Speaking at the launch of her book ‘Faces of Fortune — The 20 Tycoons to bet on over the next 10 years’, Tee said the practice of face reading originated in medieval China.
Ancient art for modern audience: Tee showing off
her new book 'Faces of Fortune' during the launch
at Queensbay Mall.
By reading facial features, she believes one can foretell a person’s destiny based on their current actions.
“You get to know what it takes to be a tycoon.
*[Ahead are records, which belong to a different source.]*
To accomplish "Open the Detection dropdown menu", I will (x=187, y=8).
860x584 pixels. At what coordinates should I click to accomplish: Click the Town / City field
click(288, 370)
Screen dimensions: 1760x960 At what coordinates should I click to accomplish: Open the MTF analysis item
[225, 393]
Maybe you have it in you too,” she said during the event at the Borders bookstore in Queensbay Mall in Penang recently.
Tee reveals that through the course of her decade-long writing career, she had been privileged to meet many successful tycoons, noting that most of them possess strong facial features.
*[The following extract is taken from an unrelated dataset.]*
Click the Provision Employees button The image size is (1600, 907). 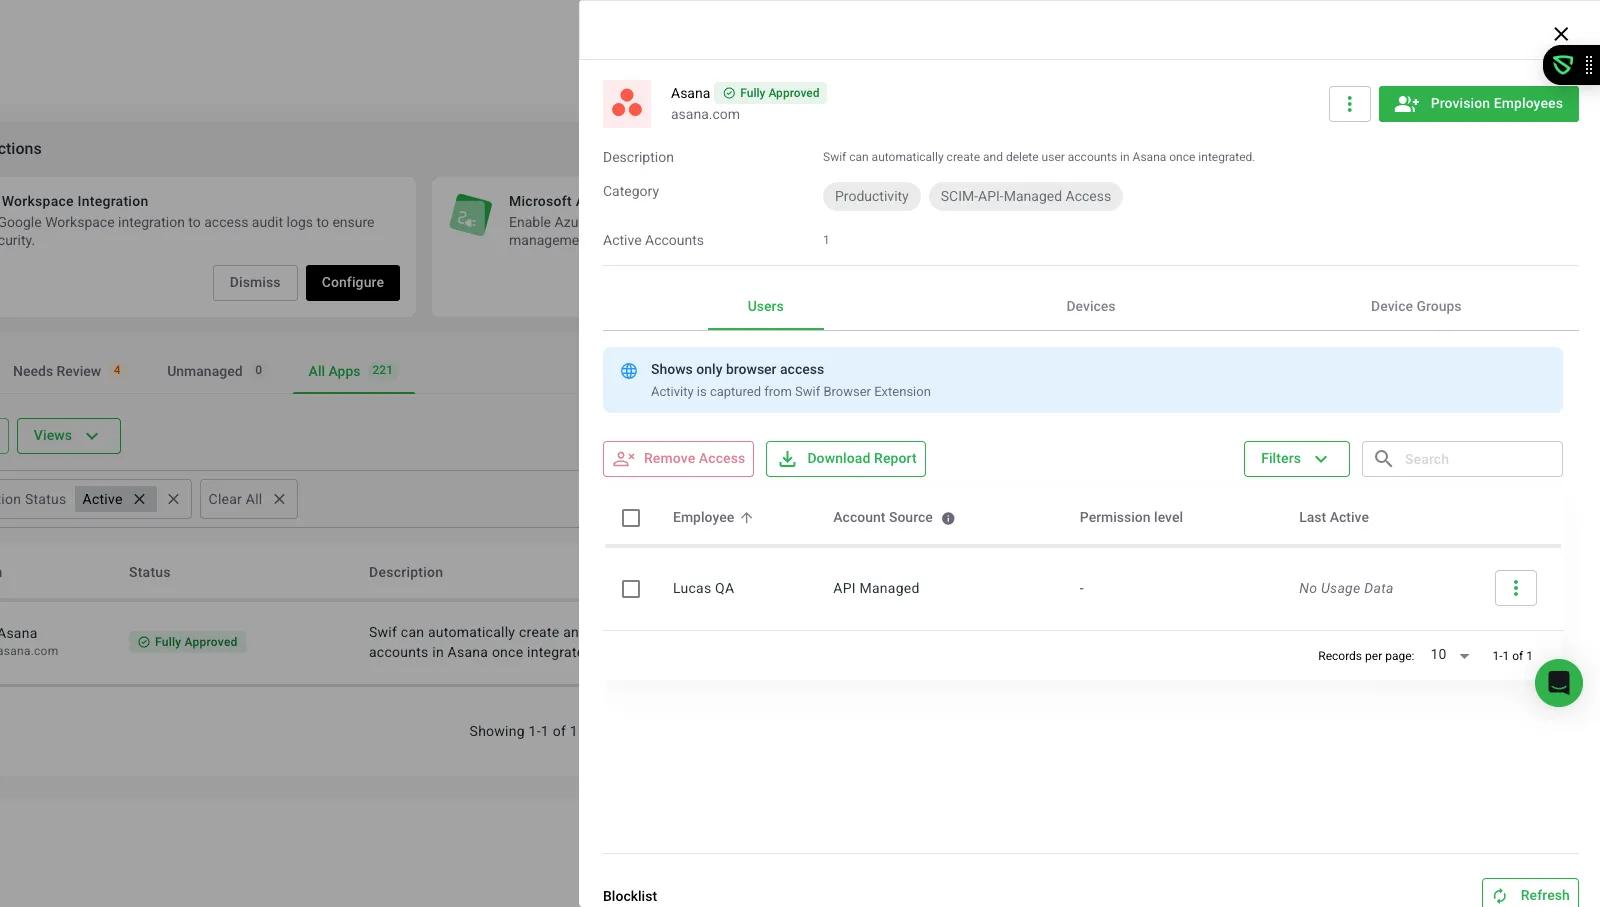click(x=1478, y=104)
“I’ve always been inspired by entrepreneurs — people who come from nothing and achieve big things,” she said.
Advising those lacking the requisite facial features against plastic surgery, Tee points out that one merely needs to change one’s attitude towards life, and their face will change with it too.
“Just like in feng shui, all must be balanced,” added Tee, who picked up her face reading skills three years ago after enrolling at the Master Academy of Chinese Metaphysics.
The academy’s founder, Joey Yap, in the foreword of the book, praises Tee’s gift for face reading, saying that her book takes everything from the classic practice and lays it down in a way that modern audiences will understand.
“The book aims to teach readers how they can use face reading when deciding to go ahead with potential investments, ultimately letting them make safer and more profitable decisions,” Yap said.
“The face gives a lot of secret information away and reading a face properly is the next best thing to mind reading.
“By understanding those around us more fully, we can seek to make better connections, decisions and investments,” he said.
The book, which is Tee’s first, covers studies of the 20 most prominent tycoons in Asia so readers can see how relevant the system is in the modern world, and what it makes these tycoons so successful.
The 150-page book is now on sale at major bookshops throughout the country, priced at RM38.
Also present at the launching was Tan Sri Tan Kok Ping, president of the Penang Chinese Chamber of Commerce.